Die deutsche Pflegeversicherung schrammte im vergangenen Jahr nur knapp an einem Defizit vorbei und erreichte dank eines Bundesdarlehens von 500 Millionen Euro ein minimales Plus. Oliver Blatt, Chef des Spitzenverbands der gesetzlichen Krankenversicherungen, warnte eindringlich vor der anhaltend angespannten Finanzlage. Für das laufende Jahr wird ein Überschuss von 400 Millionen Euro erwartet, der jedoch maßgeblich durch ein weiteres Bundesdarlehen von 3,2 Milliarden Euro ermöglicht wird. Ohne diese Finanzspritze stünde ein „ehrliches Minus“ von 2,8 Milliarden Euro zu Buche. Blatt betonte die Dramatik der Situation mit den Worten: „Bei der Pflegeversicherung brennt die Hütte,“ was die dringende Notwendigkeit struktureller Reformen unterstreicht, da die Ausgaben weiterhin stark ansteigen.
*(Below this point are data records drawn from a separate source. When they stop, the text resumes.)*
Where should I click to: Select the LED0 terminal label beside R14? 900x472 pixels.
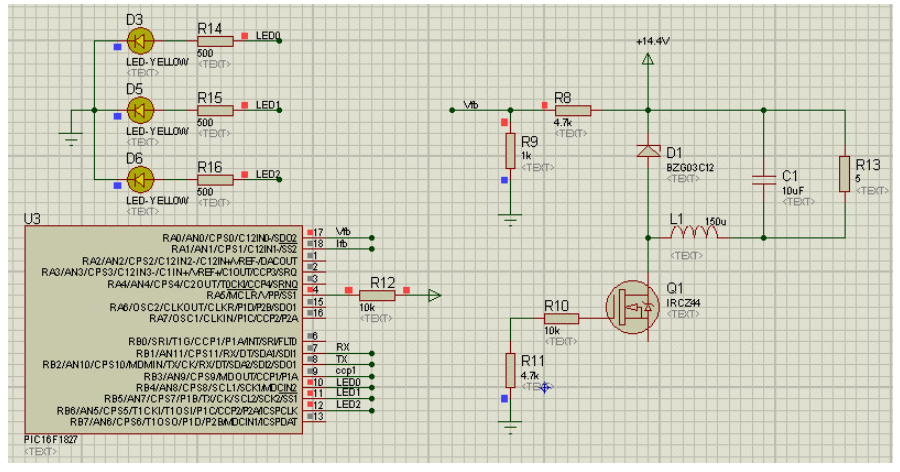[x=267, y=36]
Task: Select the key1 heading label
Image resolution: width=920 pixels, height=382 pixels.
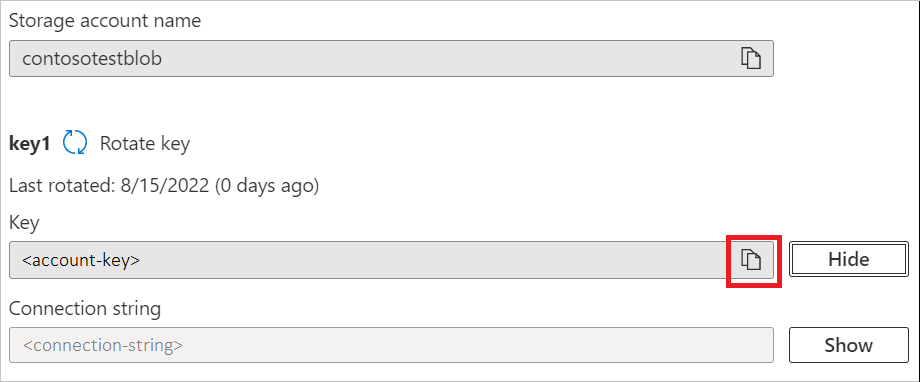Action: 29,144
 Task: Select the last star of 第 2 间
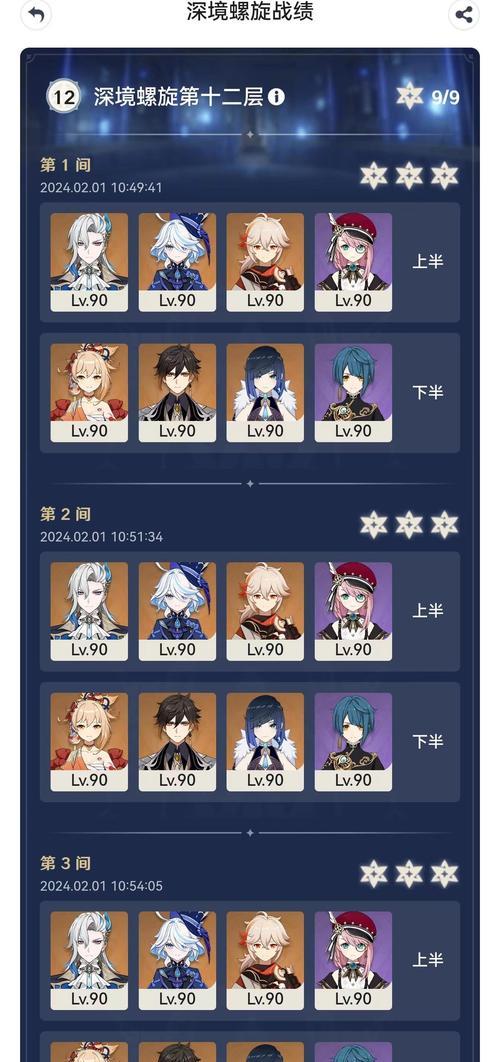pyautogui.click(x=444, y=524)
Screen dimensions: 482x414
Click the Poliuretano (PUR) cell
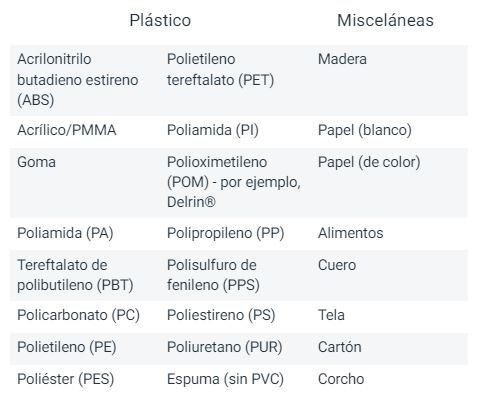224,347
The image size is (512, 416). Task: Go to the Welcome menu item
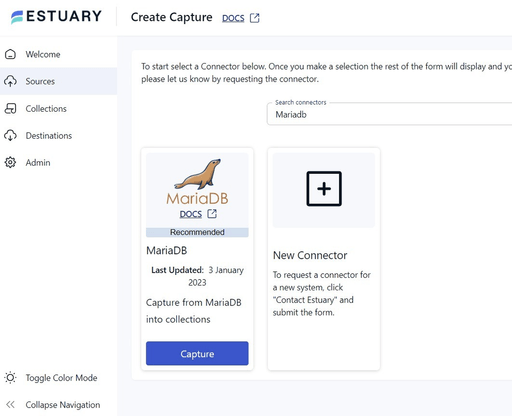[58, 54]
Der Verbandschef mahnte, dass ohne ein entschlossenes Eingreifen der Politik die Finanzprobleme der Pflegeversicherung im nächsten Jahr noch erheblich größer werden. Er prognostiziert für 2027 ein Defizit von knapp fünf Milliarden Euro, sollte sich die aktuelle Entwicklung fortsetzen. „Uns läuft die Zeit weg. Deshalb ist es so wichtig, dass die Politik endlich handelt,“ appellierte Blatt an die Verantwortlichen. Diese Warnungen erfolgen trotz einer jüngsten Beitragsanhebung um 0,2 Prozentpunkte Anfang 2025, die den Beitrag für Versicherte mit Kindern auf 3,6 Prozent und für Kinderlose auf 4,2 Prozent des Bruttolohns erhöhte. Die Beitragseinnahmen stiegen im vergangenen Jahr zwar kräftig um elf Prozent auf 72,5 Milliarden Euro, doch die Ausgaben legten mit 8,2 Prozent auf 73,8 Milliarden Euro ebenfalls stark zu.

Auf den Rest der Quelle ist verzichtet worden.